I wrench myself from fantasies of Sleeping Beauty and Rapunzel, and ring the bell on a mighty oak door. There is the tap tap of footsteps inside and I am greeted by a cheerful, businesslike woman in blouse, skirt and court shoes. This is Penny, Lady C’s assistant.
“Did you find it all right?” she asks, “It can be a bit confusing. Come in and don’t worry about the dogs.” Inside, the castle is grand and simultaneously homely — a trick pulled off with the help of Iris, a beagle-basset puppy lolloping around the hall. In the study another dog — a lurcher named Daisy — is curled in a basket. On the wall are dozens of framed hunting scenes (Lady Cholmondeley is passionate for the chase). And there, wearing beige slacks with her leg up and resting after a recent injury, is my hostess herself.

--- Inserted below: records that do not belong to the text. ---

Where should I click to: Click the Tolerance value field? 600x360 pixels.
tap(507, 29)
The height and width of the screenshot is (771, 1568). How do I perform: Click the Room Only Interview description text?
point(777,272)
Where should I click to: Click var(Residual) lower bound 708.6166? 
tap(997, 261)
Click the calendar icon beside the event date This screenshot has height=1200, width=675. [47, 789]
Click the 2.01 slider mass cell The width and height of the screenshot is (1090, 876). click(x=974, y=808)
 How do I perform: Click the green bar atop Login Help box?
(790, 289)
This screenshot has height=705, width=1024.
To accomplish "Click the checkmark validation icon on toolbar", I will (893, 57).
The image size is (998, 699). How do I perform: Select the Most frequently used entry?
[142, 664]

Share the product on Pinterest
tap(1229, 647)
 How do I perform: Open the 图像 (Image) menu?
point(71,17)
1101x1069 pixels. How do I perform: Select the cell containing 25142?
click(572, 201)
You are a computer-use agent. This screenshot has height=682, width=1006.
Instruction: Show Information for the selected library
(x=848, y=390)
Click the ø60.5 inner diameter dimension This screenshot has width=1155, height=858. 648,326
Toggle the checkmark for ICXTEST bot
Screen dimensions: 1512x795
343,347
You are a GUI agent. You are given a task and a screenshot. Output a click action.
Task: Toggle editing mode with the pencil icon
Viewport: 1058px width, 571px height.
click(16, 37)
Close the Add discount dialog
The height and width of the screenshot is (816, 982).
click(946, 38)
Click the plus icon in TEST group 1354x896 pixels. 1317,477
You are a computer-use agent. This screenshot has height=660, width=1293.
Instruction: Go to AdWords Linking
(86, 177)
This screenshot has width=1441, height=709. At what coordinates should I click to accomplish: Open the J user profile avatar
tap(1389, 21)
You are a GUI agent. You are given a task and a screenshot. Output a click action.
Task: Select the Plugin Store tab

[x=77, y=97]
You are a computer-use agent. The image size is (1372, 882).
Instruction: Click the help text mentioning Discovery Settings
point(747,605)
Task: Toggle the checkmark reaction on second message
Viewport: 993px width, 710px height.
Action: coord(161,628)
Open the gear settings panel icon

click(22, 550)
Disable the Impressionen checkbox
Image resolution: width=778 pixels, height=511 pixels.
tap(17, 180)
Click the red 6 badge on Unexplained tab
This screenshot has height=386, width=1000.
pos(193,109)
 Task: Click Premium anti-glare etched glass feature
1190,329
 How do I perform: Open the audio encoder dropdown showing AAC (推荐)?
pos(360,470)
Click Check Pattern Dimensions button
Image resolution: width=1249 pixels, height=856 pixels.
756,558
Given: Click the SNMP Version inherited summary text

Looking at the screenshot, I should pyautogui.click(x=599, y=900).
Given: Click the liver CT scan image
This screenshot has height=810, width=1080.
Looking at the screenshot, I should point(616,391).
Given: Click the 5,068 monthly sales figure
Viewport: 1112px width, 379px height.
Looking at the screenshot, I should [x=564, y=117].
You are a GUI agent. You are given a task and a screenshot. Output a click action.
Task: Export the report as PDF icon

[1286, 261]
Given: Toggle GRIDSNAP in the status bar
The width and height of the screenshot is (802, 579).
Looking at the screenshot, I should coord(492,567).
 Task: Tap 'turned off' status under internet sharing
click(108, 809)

“I’ve had a bit of a knock,” she smiles, shaking my hand. An attempt at small talk runs into immediate difficulties. She asks me where I come from and when I say Lancashire, she asks, perfectly genuinely: “Oh, do you know the Seftons?” I can’t quite bring myself to say that the nearest I’ve got to that great northern dynasty is sinking a half of lager in Liverpool’s Sefton Arms.
Lavinia Cholmondley’s husband, George Hugh, died here in 1990 aged 70 but his people still speak lovingly of him as if he were a much-missed father. The couple’s son, David, the present Marquess, who inherited the title and the office of Lord Great Chamberlain, lives at the other family seat, Houghton Hall in Norfolk. A regular face in Tatler magazine, he is, at 43, one of the country’s most eligible bachelors.
Last year, he conducted a census of all the properties and tenants on the two estates — something last done 200 years ago by the first marquess. All were photographed individually by Garlinda Birkbeck and the results bound in three gigantic leather volumes. It is a remarkable record of a community and a way of life on the brink of the 21st century.
I have come here to interview some of these people, to discover what ordinary folk think about living with one pub, one shop, and one landlady. It is an almost inconceivable lifestyle for a visiting thirtysomething with a non-feudal mortgage on a London flat. Half the staff here were born on the estate and those who have lived here ten years or more are still newcomers. One farmer, asked to sum up life on the estate, thought for a moment and replied: “It’s probably the worst place in England to have an affair and get away with it.”
THERE is a clue to Johnnie O’Shea’s trade in the stuffed fox’s head fixed above the front door of his cottage. O’Shea, 66, was huntsman with the Cheshire, looking after the hounds. He is an enthusiastic defender of estate life. We sit with his wife, Ann, in front of a roaring fire. I am drinking tea laced liberally with whisky; Johnnie drinks his whisky straight.
“Lady Cholmondeley is a grand woman. Nobody has a bad word for her,” he says in Irish brogue. “She’s no airs and graces, you know; she’d talk to anybody the same if they were a roadsweeper or a lord. We all look out for one another here.”